§ EXERCISE DESCRIPTION
Among the entries below, retype exactly the lines starting with the one with "This screenshot has width=416, height=221." and going on through the one with "Viewport: 466px width, 324px height.", but not the pictures.

§ EXERCISE INPUTS

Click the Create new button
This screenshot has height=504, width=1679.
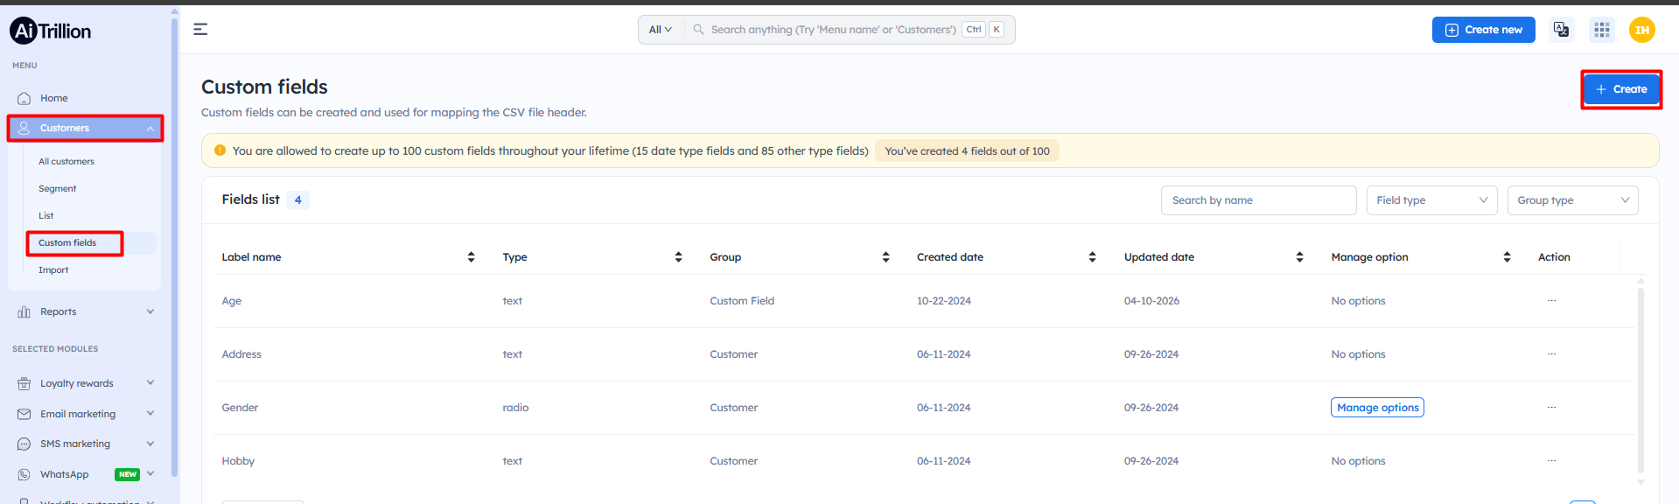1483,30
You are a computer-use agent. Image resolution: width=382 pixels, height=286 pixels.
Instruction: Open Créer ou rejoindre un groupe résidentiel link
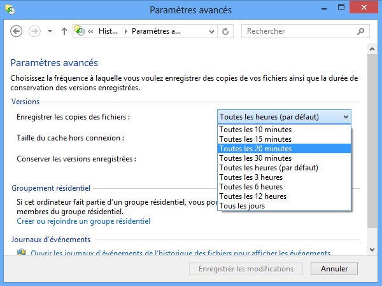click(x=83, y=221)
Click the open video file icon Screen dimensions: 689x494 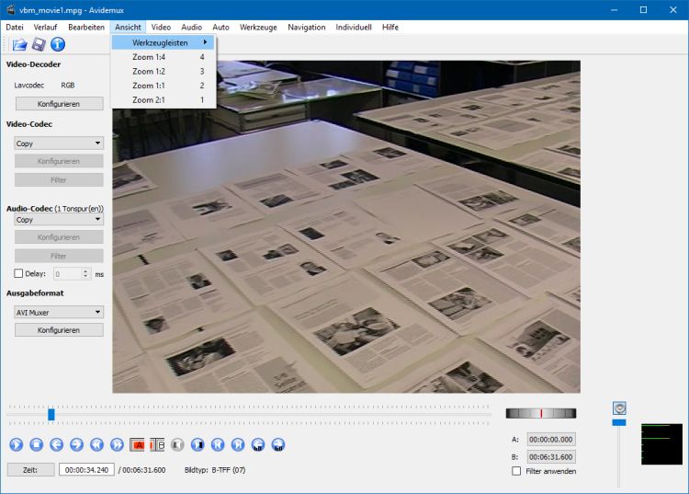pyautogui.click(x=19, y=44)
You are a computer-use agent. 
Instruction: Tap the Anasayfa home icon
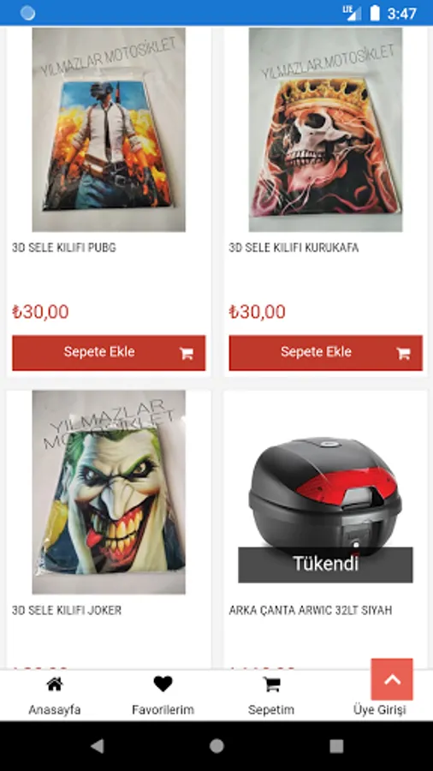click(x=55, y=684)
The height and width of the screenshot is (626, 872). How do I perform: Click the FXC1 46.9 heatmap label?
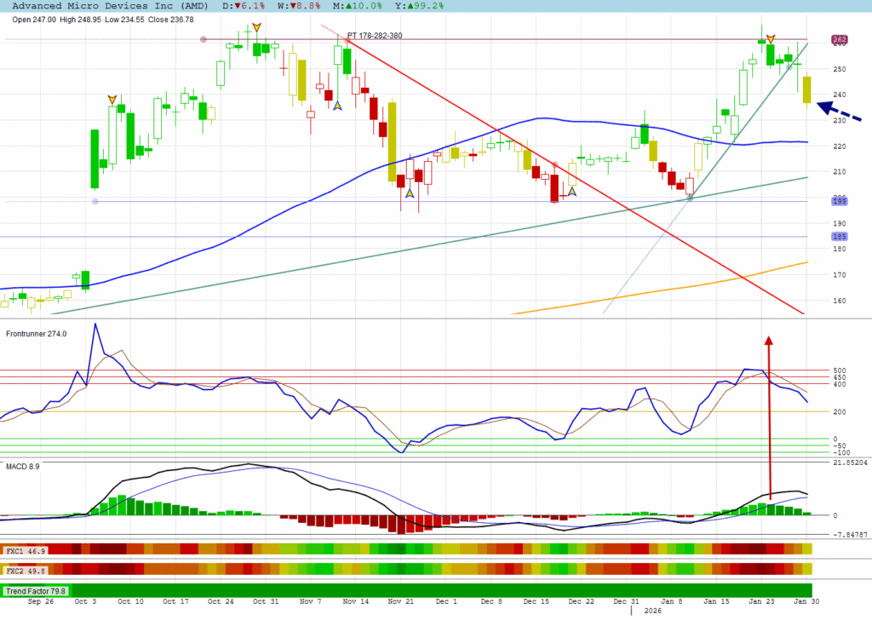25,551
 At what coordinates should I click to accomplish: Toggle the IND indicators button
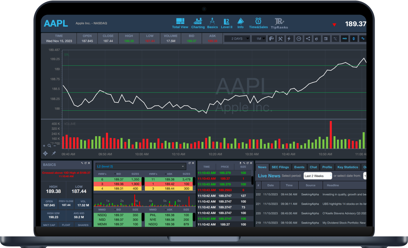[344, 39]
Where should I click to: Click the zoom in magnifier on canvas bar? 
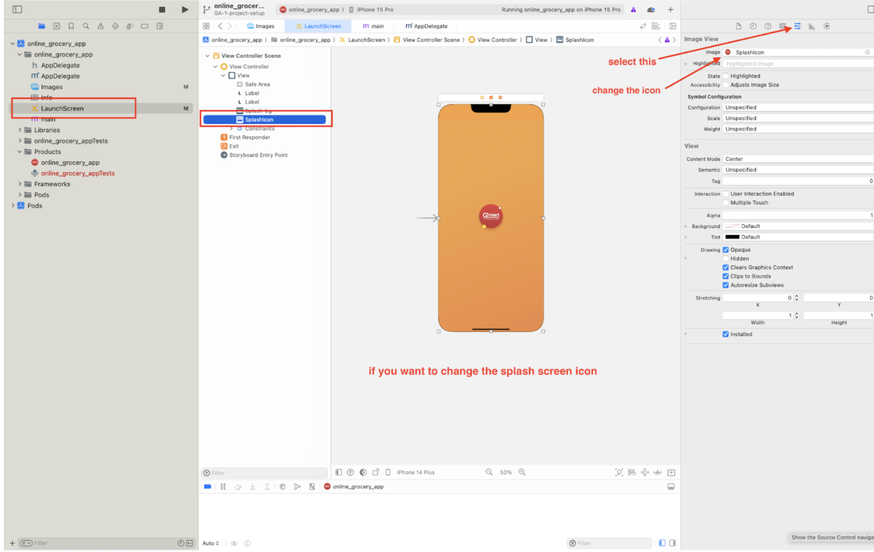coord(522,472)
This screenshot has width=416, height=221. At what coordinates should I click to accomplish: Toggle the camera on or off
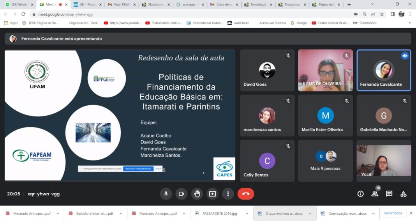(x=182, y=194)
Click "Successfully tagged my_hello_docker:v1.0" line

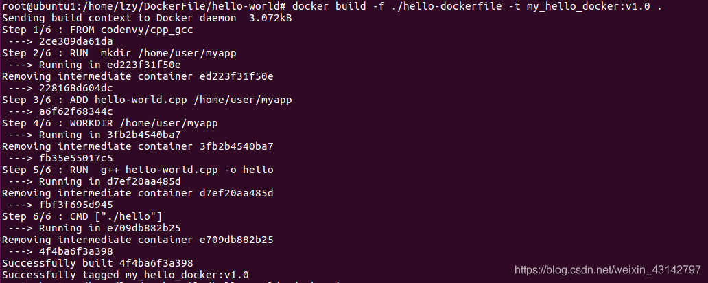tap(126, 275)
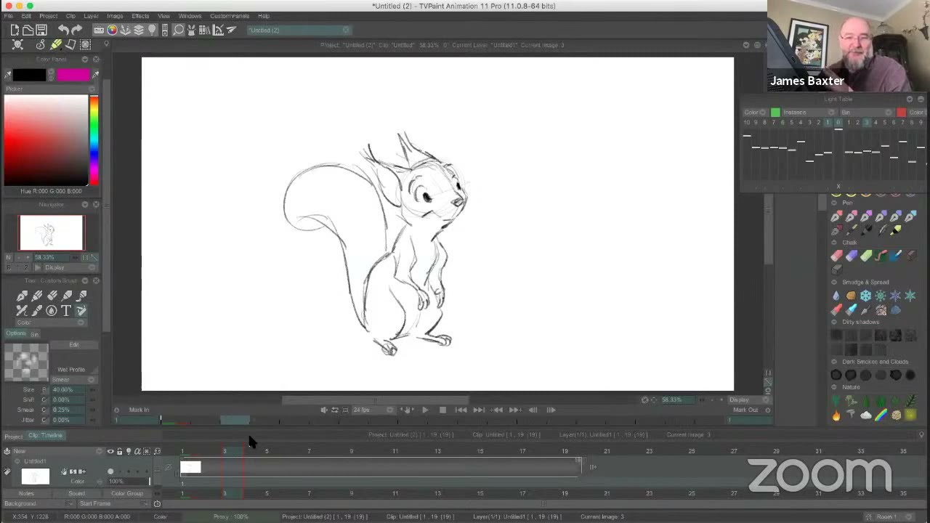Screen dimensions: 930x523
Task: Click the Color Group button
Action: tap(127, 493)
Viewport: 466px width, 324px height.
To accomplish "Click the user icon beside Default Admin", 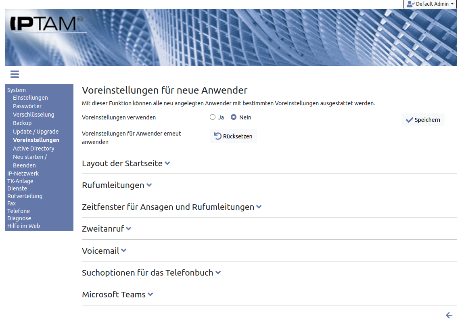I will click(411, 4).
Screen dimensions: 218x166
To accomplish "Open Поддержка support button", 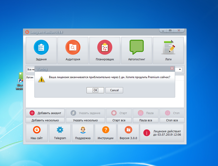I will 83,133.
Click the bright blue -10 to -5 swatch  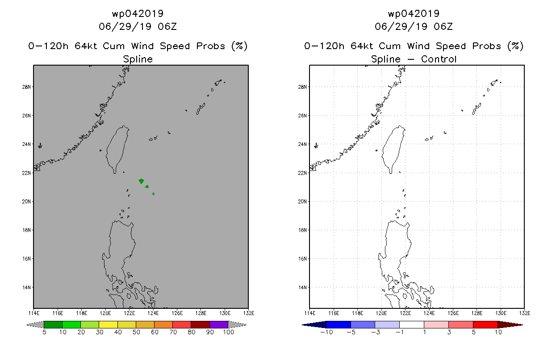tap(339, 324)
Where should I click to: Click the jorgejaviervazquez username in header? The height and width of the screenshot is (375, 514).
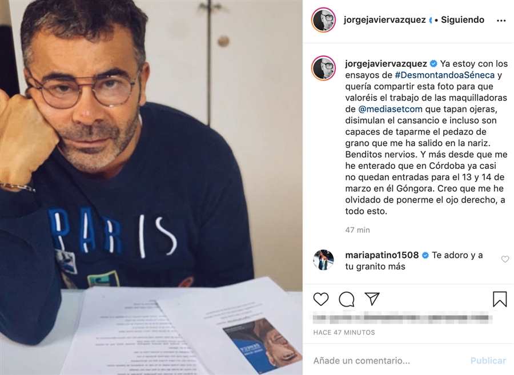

§ RESPONSE FOR THIS EXERCISE
This screenshot has width=416, height=221. At what coordinates should I click to accomplish: Toggle the camera on or off
(x=182, y=194)
Click "Successfully tagged my_hello_docker:v1.0" line

tap(126, 275)
Screen dimensions: 930x523
Task: Click the Color Group button
Action: tap(127, 493)
Viewport: 466px width, 324px height.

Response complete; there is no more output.